Mademoiselle Élisabeth et le problème de la vache à lait
Mathieu Martin, jeune pianiste et élève modèle — 5 février 1854
Chers amis du futur,
D'habitude, à l'école, on apprend à compter avec des pommes ou des billes. Mais aujourd'hui, mademoiselle Élisabeth Tremblay nous a donné le problème le plus étrange et le plus important que je n'aie jamais eu à résoudre.
Elle s'est avancée devant le grand tableau noir, un morceau de craie à la main. Dehors, on entendait les oiseaux chanter, mais dans la classe, personne ne bougeait.
« Les enfants, a-t-elle commencé, vous entendez vos parents parler de la nouvelle loi, de la fin du régime seigneurial. Je sais que les mots comme "capital" et "rente constituée" vous semblent bien compliqués. Alors, aujourd'hui, nous allons faire semblant que chaque famille de la seigneurie possède une vache. »
On s'est tous regardés, un peu surpris. Une vache ?
Mademoiselle Élisabeth a continué, en dessinant une vache un peu comique au tableau, ce qui nous a fait sourire. « Imaginez que cette vache est une vache à lait magique. Chaque année, elle donne du lait que vous devez donner au seigneur. Pour la famille Beaulieu, par exemple, leur vache donne pour 3 piastres de lait par an. Ce n'est pas beaucoup, mais elle en donnera pour toujours. »
Elle s'est tournée vers nous. « Maintenant, la nouvelle loi dit que vous pouvez acheter la vache au seigneur pour qu'elle soit enfin à vous. Mais à quel prix ? On ne regarde pas tout le lait qu'elle a déjà donné. Ça, c'est le passé. On doit calculer combien vaut la vache aujourd'hui. Et pour ça, la loi nous donne un chiffre magique : six pour cent. »
Elle a écrit en grandes lettres au tableau : TAUX D'INTÉRÊT = 6 %
Puis elle nous a donné notre premier problème. « Problème numéro 1 : Si la vache des Beaulieu donne 3 piastres de lait par an, et que le taux d'intérêt est de 6 %, quel est le prix de la vache ? »
J'ai vu les plus grands se gratter la tête. Mais mademoiselle Élisabeth a une façon de rendre les choses simples. « C'est comme une devinette, a-t-elle dit. Quel est le nombre qui, si l'on en prend six morceaux sur cent, nous donne 3 ? Autrement dit ( 6% de ? = 3 ) ». Après quelques essais, c'est Henri-Firmin McLean qui a trouvé la réponse : 50 piastres !
Mademoiselle Élisabeth a applaudi. « Exactement ! Le prix de la vache des Beaulieu est de 50 piastres. C'est le capital qu'ils doivent racheter. »

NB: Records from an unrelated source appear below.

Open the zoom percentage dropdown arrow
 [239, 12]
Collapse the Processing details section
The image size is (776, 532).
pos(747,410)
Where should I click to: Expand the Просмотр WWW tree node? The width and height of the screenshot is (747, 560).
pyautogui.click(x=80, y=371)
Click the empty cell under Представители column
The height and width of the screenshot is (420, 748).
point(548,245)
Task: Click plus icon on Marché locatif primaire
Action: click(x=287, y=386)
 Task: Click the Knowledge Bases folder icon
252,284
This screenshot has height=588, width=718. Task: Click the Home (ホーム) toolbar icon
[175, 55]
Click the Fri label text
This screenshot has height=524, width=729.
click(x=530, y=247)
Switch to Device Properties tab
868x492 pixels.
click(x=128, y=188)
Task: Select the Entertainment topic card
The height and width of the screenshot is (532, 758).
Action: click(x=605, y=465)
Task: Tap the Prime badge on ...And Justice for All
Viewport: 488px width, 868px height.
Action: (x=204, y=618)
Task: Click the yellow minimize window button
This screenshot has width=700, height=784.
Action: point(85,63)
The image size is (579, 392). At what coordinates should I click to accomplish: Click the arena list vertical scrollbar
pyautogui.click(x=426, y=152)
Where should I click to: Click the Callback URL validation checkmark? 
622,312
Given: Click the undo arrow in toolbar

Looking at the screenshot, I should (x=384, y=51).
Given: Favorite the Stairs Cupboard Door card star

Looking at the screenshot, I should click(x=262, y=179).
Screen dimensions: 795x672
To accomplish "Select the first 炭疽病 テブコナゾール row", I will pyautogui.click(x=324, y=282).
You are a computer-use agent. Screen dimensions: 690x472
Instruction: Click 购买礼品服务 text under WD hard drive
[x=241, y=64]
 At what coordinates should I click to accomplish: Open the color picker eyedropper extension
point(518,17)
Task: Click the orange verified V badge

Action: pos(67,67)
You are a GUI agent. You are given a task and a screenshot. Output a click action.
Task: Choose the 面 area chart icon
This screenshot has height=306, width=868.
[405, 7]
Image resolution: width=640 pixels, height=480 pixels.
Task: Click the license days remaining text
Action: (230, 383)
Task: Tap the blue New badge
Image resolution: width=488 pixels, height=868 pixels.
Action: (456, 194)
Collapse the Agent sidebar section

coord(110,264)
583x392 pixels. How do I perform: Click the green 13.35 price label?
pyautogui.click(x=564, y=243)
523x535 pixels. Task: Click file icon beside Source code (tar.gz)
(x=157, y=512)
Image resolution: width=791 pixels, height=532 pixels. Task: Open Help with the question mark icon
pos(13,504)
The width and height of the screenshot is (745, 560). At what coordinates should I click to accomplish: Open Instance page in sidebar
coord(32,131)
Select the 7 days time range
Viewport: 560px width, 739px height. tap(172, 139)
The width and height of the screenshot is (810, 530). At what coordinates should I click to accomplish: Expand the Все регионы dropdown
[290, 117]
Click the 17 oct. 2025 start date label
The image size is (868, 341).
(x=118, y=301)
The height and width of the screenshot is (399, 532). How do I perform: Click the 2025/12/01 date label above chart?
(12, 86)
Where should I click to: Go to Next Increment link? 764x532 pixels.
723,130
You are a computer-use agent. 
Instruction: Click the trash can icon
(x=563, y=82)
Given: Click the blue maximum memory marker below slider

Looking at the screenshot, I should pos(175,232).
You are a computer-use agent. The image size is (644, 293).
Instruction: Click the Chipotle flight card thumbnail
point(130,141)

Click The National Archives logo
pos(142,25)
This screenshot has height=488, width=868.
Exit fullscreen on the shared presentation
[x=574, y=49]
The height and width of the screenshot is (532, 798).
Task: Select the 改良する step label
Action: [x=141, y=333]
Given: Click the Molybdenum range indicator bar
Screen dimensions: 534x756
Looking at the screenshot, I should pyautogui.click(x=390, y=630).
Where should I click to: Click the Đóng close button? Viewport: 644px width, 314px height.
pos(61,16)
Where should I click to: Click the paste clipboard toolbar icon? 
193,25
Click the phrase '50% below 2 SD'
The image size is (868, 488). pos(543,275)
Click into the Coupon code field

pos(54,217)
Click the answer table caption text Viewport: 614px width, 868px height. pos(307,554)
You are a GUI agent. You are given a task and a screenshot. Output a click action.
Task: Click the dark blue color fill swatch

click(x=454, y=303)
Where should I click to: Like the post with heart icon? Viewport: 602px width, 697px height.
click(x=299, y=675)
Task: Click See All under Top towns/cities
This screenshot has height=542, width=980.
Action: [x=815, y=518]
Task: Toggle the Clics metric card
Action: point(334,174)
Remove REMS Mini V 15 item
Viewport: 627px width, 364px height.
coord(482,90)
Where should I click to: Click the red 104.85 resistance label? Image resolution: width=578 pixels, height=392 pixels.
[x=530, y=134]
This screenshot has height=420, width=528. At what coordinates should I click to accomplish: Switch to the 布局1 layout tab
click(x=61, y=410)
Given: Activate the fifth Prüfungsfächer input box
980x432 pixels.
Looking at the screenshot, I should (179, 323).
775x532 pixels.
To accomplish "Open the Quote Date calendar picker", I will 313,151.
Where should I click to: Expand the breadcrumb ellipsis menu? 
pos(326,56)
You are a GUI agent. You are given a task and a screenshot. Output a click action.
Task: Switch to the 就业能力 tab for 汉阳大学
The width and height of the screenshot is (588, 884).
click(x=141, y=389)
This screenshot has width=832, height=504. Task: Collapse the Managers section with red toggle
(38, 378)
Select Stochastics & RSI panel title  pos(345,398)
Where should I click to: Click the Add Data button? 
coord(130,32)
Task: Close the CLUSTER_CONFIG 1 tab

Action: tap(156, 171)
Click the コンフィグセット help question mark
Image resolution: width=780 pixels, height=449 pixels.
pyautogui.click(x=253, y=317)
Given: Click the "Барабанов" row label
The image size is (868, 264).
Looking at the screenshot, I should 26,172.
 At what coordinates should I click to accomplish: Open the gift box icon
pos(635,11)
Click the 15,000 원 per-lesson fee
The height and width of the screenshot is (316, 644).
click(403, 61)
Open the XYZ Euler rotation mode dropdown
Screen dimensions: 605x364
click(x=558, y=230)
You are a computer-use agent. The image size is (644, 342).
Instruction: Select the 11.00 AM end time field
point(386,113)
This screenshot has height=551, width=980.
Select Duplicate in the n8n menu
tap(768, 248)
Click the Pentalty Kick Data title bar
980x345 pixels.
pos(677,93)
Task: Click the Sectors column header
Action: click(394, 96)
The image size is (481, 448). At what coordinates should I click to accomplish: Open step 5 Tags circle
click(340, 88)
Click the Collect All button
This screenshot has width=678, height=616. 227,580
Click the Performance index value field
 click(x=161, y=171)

Mais elle ne s'est pas arrêtée là. « Problème numéro 2, plus difficile : La famille de votre ami Thomas, les Larose, paie chaque année au seigneur 2 piastres ET deux chapons. Si un bon chapon vaut 50 sous (une demi-piastre), quel est le prix de la vache des Larose ? »
Là, il a fallu calculer en plusieurs étapes ! Tout d’abord, la valeur des chapons : 2 chapons coûtent 50 sous chacun, ce qui équivaut à 1 piastre. Ensuite, on a ajouté cette piastre aux 2 piastres en argent. La vache des Larose donne donc pour 3 piastres de lait par an, comme celle des Beaulieu ! Le prix de leur vache est donc aussi de 50 piastres.
J'ai tout compris d'un coup. J'ai compris pourquoi mon oncle Magloire et les autres adultes fronçaient les sourcils en parlant de ça. Ce n'est pas une simple taxe. C'est un problème de mathématiques qui décide de la vie de tout le monde.
En sortant de l'école, je ne voyais plus les fermes de la même façon. Je voyais des vaches à lait magiques partout, et j'imaginais tous mes voisins en train d'essayer de résoudre le même problème que nous. Je crois que mademoiselle Élisabeth ne nous a pas seulement appris à calculer aujourd'hui. Elle nous a appris à comprendre le monde dans lequel on vit. Et ça, je pense que c'est la leçon la plus importante de toutes.